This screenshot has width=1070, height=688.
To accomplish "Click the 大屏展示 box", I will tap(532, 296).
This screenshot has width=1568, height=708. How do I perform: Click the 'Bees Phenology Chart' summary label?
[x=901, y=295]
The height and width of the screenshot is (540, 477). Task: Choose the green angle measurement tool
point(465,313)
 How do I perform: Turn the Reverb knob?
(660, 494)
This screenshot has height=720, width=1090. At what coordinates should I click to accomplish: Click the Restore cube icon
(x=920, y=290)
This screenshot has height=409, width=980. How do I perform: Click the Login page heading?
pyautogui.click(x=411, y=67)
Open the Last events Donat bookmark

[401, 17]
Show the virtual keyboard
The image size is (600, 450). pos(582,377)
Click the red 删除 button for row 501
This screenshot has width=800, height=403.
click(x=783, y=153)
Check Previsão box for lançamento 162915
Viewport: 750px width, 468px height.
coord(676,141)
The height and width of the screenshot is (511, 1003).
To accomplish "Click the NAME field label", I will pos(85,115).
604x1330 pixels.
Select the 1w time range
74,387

● ● ● ● ● ● ●

WORK INSTRUCTIONS: From the line containing "This screenshot has height=720, width=1090." to the last line of the records above, please write out every line exactly and add nothing.

EXPECTED OUTPUT:
This screenshot has height=720, width=1090. At what coordinates should I click to accomplish: Click the Restore cube icon
(x=920, y=290)
This screenshot has height=409, width=980. How do I perform: Click the Login page heading?
pyautogui.click(x=411, y=67)
Open the Last events Donat bookmark

[401, 17]
Show the virtual keyboard
The image size is (600, 450). pos(582,377)
Click the red 删除 button for row 501
This screenshot has width=800, height=403.
click(x=783, y=153)
Check Previsão box for lançamento 162915
Viewport: 750px width, 468px height.
coord(676,141)
The height and width of the screenshot is (511, 1003).
To accomplish "Click the NAME field label", I will pos(85,115).
604x1330 pixels.
Select the 1w time range
74,387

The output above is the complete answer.